'Heart of Ketapang' Warrior

Bang Doy
Oleh: Alexander Mering

Suatu pagi yang berhujan, seorang bocah kelas 3 SD bergegas melompat ke perahu kayu bermotor yang akan berangkat ke hulu Sungai Kepuluk. Doy, bocah kurus itu tahu-tahu sudah berada di dalamnya, berbaur bersama para pekerja logging dan petugas logistik perusahan kayu yang selalu hilir-mudik di sungai itu.

Dia sudah tak sabar ingin segera memancing, bergabung dengan ayah dan kakeknya yang sejak seminggu lalu sudah bermalam di pondok, di pinggir sungai untuk mecari ikan di tengah-tengah rimba-rawa gambut seluas 28 ribu Ha.

Awal Desember silam Doy duduk tepat di depanku dalam cuaca berhujan, di sebuah kafe kecil di pinggir kota Ketapang untuk sebuah wawancara. Tentu saja dia bukan bocah lagi meski orang-orang tetap saja memanggil Doy, nama kecilnya. Padahal di Kartu Tanda Penduduk (KTP)-nya tertulis nama Abdurahman Al Qadrie. Dia adalah seorang guru SD berstatus Pegawai Negeri Sipil (PNS) di Kabupaten tersebut.

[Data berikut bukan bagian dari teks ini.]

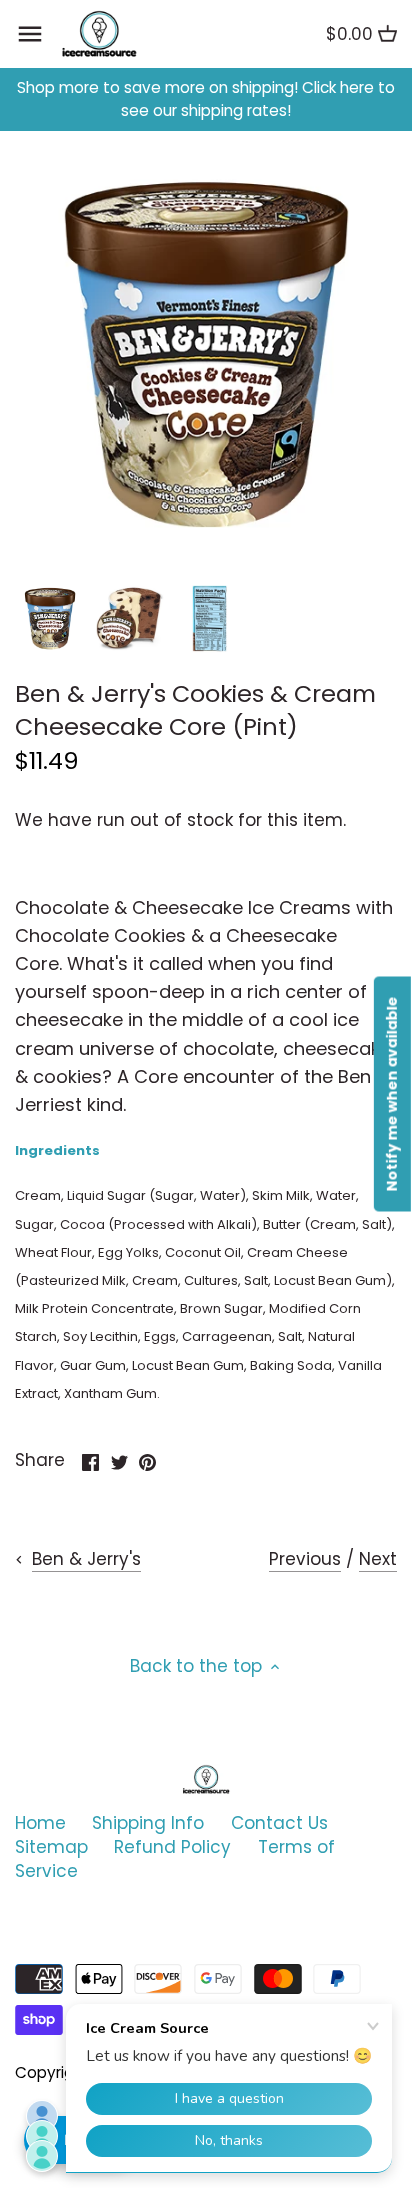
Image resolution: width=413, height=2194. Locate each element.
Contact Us (279, 1823)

“Waktu itu  saya sedang liburan sekolah,  sekitar tahun 1983, ”  katanya  sambil merapikan rambut dan jangut-brewoknya yang berantakan.  Maklumlah bulan Desember memang waktunya musim hujan dan angin laut. Untuk datang ke kafe ini tadi, Doy harus menerabas hujan dan angin yang mengamuk.

Pusat Kota Ketapang masa kini berada di atas delta antara Laut Cina Selatan dan Sungai Pawan.  
Muhammad Yamin (1965) ketika menyusun Atlas Sejarah menulis kalau dalam naskah Nagarakertagama, Mpu Prapanca menyebut Ketapang dengan Tandjungpura. Sedangkan dalam kronik Cina Chu Fan Chi yang dibuat oleh Chau Ju Kwa tahun 1225 M, Tanjungpura disebut juga dengan nama Tan-jung-wu-lo. Nah, pada jaman Hindia Belanda, daerah ini pula menjadi salah satu daerah Afdeling, dalam karesidenan Kalimantan Barat (Residentis Westerm Afdeling Van Borneo).

Setelah menjadi bagian negara Republik Indonesia Ketapang menjadi kabupaten terluas di Kalimantan Barat. Menurut www.ketapangkab.go.id, luas wilayah kabupaten ini tak kurang dari 31.240,74 km² atau nyaris sama luasnya dengan negara Belanda maupun Swiss. Tak heran kalau dari zaman baheula  wilayah Ketapang selalu menjadi incaran para spekulan, cukong maupun para pebisnis benaran. Terutama karena tanahnya yang kaya berbagai jenis bahan tambang.  Hutannya dan kayunya membuat kaya para perambah hutan.  Karena itu Ketapang termasuk salah satu kabupaten yang reputasi hutan tropisnya paling cepat habis sejak 20 tahun terakhir. Baik karena dibabat para illegal logger,  dikeluarkannya izin tambang maupun untuk areal perkebunan kelapa sawit bersekala besar yang disusul dengan kebakaran hutan saban tahun dan membuat paru-paru kita terpanggang asap. 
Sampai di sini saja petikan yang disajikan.